PLE and PCCG both had 'stock available' momentarily. Pricing is a bit eh compared to the PLE EVGA 3080 but the wait list on that is probably till around the time the Playstation 6 launches


----------



## Chomiq (Nov 25, 2020)

Makaveli said:


> This is the review i'm waiting for.
> 
> Curious to see what you think of the cables also looks like it may be messy.


Hmm...







Retail product shots.


----------



## Makaveli (Nov 25, 2020)

That looks much cleaner.


----------



## Chomiq (Nov 25, 2020)

Makaveli said:


> That looks much cleaner.


It does but those fans need to be plugged in somewhere. It might be that retail shots were touched up.


----------



## Makaveli (Nov 25, 2020)

Chomiq said:


> It does but those fans need to be plugged in somewhere. It might be that retail shots were touched up.



I think you are right.

I hope it stays clean because i'm looking at this over the air cool models, I don't want to use up 3 slots for a gpu.


----------



## Sparksx (Nov 25, 2020)

Sandbo said:


> Just as everyone was fuming Sapphire for being 770$, now Powercolor is asking for $800.



$770 and $800 is a hard sell, considering nvidia, and how good the reference design of the 6800 xt is already. Such a shame.


----------



## Ja.KooLit (Nov 25, 2020)

what the heck is powercolor thinking. only 1000 pcs worldwide? And thats the reason why price is 800? Because of its limited edition? And more than 20 or perhaps 50 was sent for review worldwide?

Anyway, with that asking price, i think id rather get reference or even a 3080


----------



## Xzibit (Nov 25, 2020)

der8auer got his to 2700mhz with 55% fan speed


----------



## Warsaw (Nov 25, 2020)

These AIB price increases are a joke. I could see maybe $50 above MSRP of the stock card but when cards are slowing up to $230 above MSRP that is just ridiculous. Screw them on that


----------



## mechtech (Nov 25, 2020)

Warsaw said:


> These AIB price increases are a joke. I could see maybe $50 above MSRP of the stock card but when cards are slowing up to $230 above MSRP that is just ridiculous.
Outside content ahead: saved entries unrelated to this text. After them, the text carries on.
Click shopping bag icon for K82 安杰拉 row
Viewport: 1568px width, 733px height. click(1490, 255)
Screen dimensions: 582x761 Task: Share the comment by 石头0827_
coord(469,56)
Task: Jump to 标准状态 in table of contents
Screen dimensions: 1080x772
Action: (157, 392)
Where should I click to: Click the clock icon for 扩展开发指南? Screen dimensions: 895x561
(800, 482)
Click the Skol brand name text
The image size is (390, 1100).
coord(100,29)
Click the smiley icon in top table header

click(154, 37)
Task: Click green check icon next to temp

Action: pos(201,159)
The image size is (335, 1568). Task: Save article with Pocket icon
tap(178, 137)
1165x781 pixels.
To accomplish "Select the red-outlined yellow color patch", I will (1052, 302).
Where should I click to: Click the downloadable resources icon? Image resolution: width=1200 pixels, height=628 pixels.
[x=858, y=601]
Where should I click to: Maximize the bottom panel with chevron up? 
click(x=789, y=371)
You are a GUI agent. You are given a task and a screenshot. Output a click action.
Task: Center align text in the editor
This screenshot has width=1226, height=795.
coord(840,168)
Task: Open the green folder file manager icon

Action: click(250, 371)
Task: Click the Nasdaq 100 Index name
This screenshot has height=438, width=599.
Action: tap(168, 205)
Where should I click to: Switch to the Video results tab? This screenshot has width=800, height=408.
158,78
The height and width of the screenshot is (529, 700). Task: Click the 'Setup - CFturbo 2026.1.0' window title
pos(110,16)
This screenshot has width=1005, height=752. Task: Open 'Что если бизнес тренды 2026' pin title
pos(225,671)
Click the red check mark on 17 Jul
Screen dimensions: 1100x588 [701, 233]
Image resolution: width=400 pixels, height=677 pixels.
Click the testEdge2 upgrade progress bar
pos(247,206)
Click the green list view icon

Screw them on that



Who knows, maybe it's to get the profit 'margins' they want?


----------



## kiddagoat (Nov 25, 2020)

Looking at the prices of these..... that ASUS LC looks to be about $200-$250 over MSRP..... I was looking at an AIO instead of  a custom loop...  Looking at the prices of ASUS LC and EVGA Hybrid.... I might be better served getting the custom loop.....  granted its been 10 years since I have done one, it has probably gotten easier yeah?


----------



## Makaveli (Nov 25, 2020)

kiddagoat said:


> Looking at the prices of these..... that ASUS LC looks to be about $200-$250 over MSRP..... I was looking at an AIO instead of  a custom loop...  Looking at the prices of ASUS LC and EVGA Hybrid.... I might be better served getting the custom loop.....  granted its been 10 years since I have done one, it has probably gotten easier yeah?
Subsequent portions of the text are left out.